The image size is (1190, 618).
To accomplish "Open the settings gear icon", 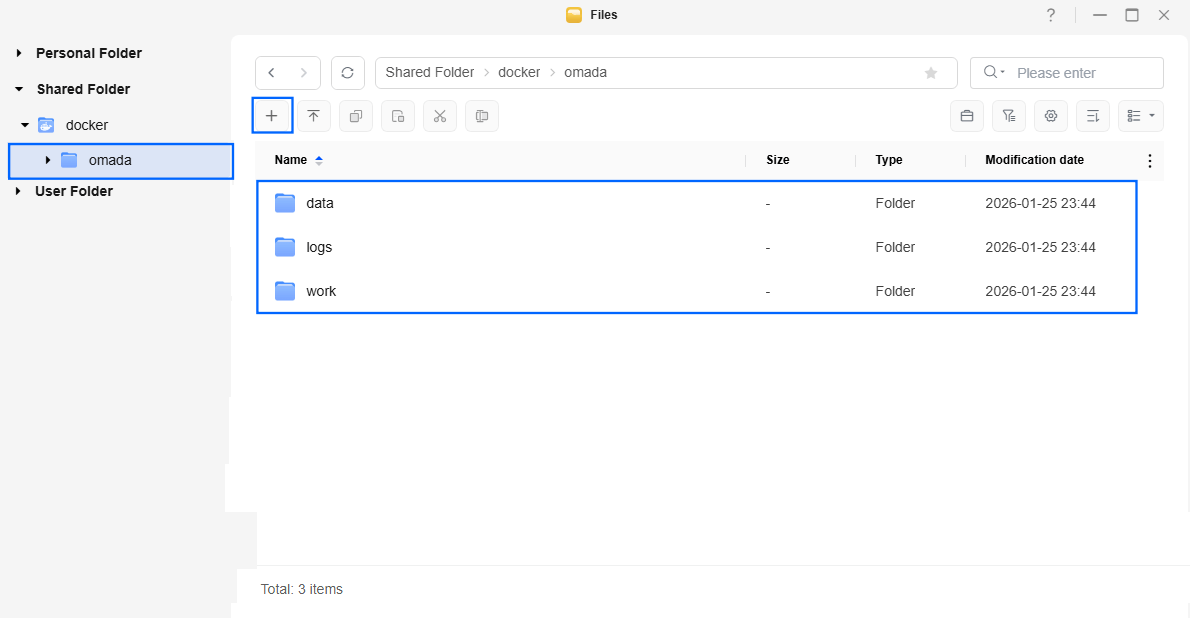I will (1050, 116).
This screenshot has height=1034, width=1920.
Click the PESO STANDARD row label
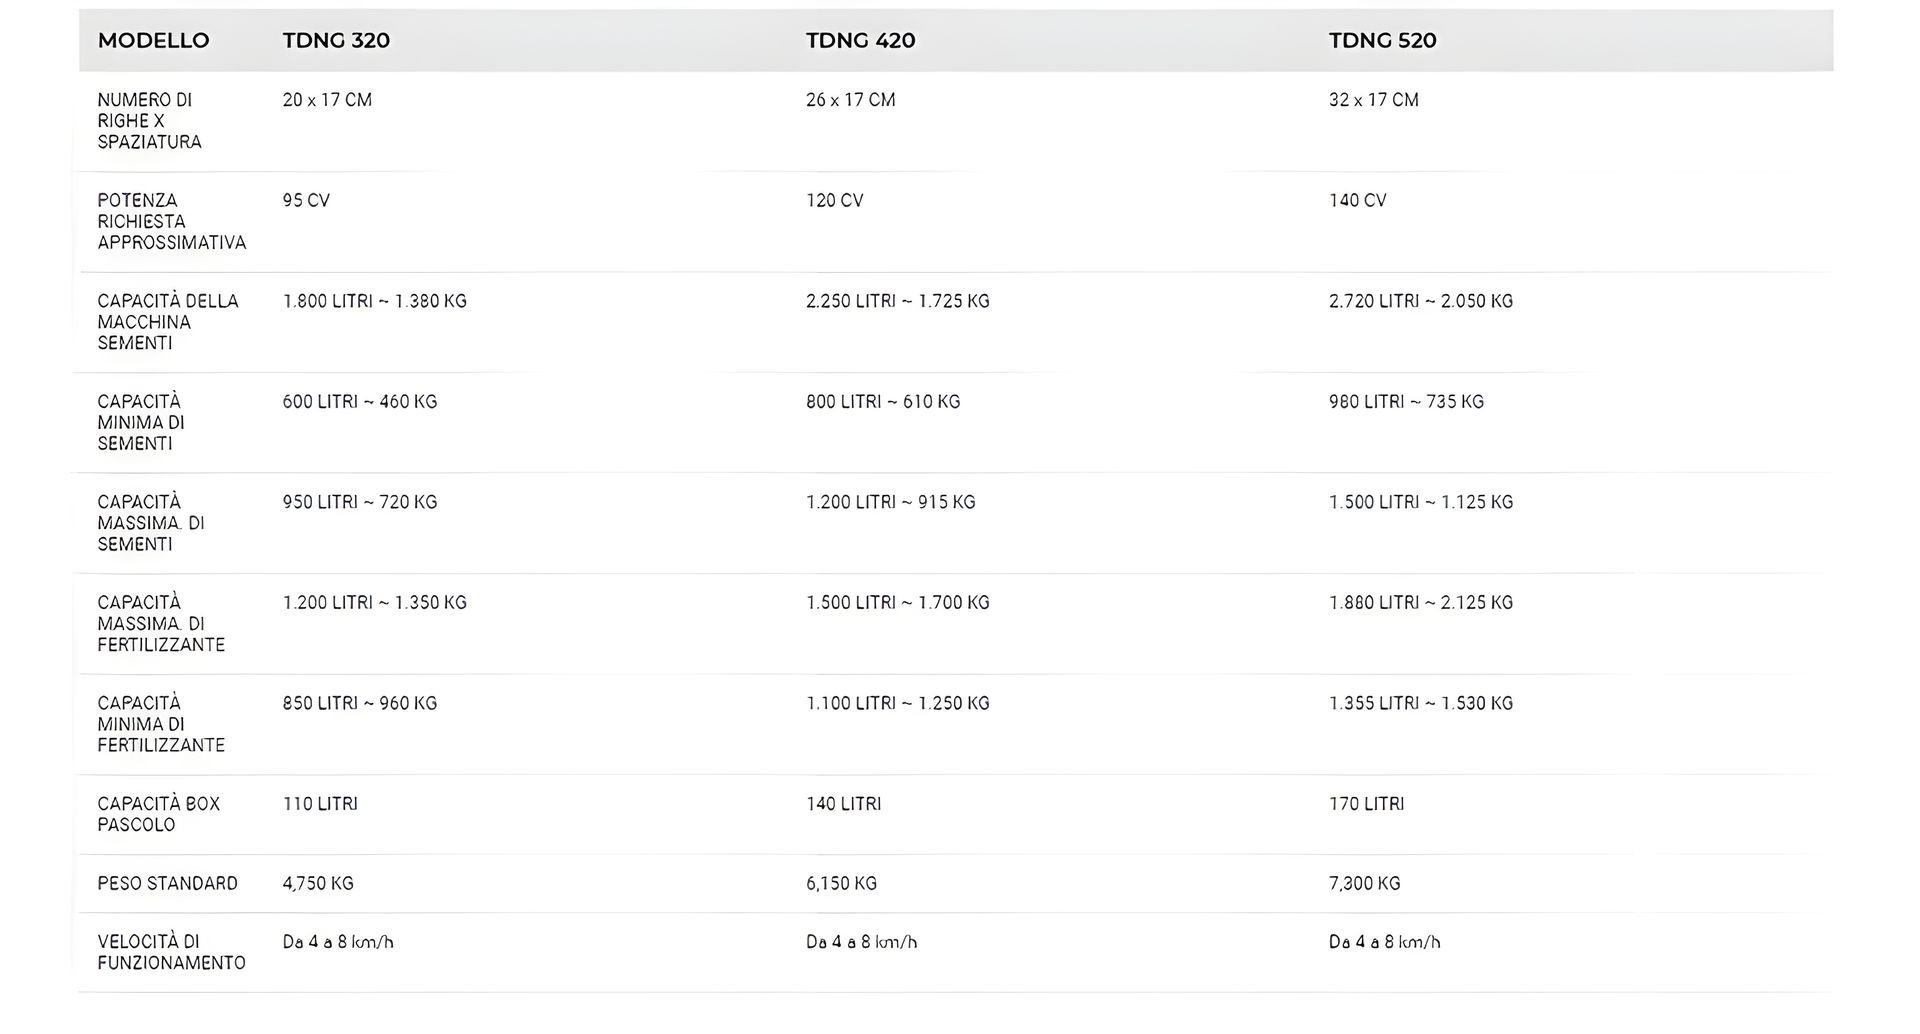coord(168,884)
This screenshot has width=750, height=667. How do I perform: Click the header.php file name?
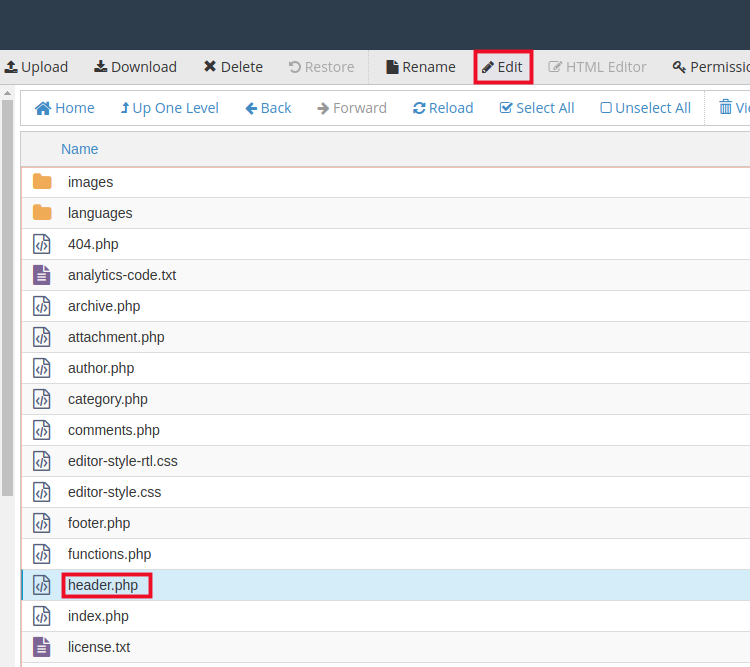point(103,585)

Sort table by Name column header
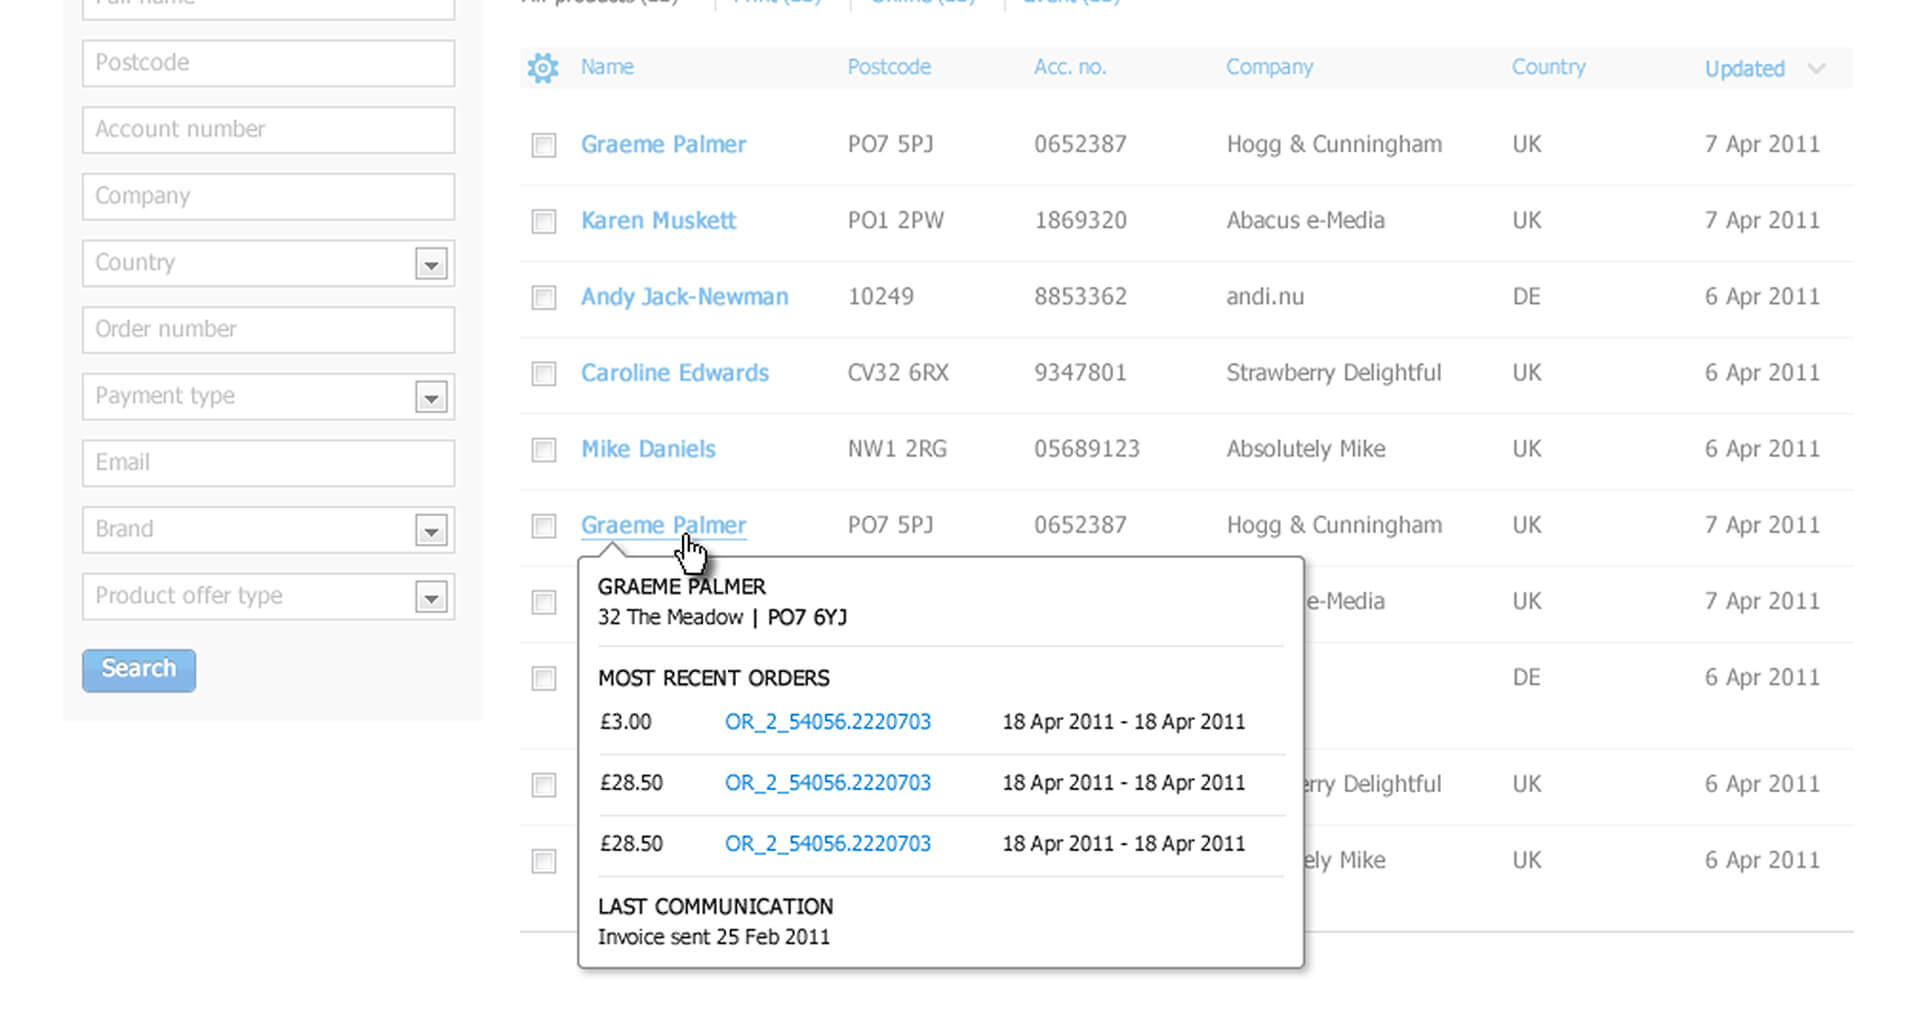[x=607, y=67]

************

# What the exercise asks
Pick out each line of the records that contains the word "Click", and copy those lines in full. Treat capitalization as significant.

# Exercise result
Click the PESO STANDARD row label
This screenshot has width=750, height=667. How do I perform: Click the header.php file name?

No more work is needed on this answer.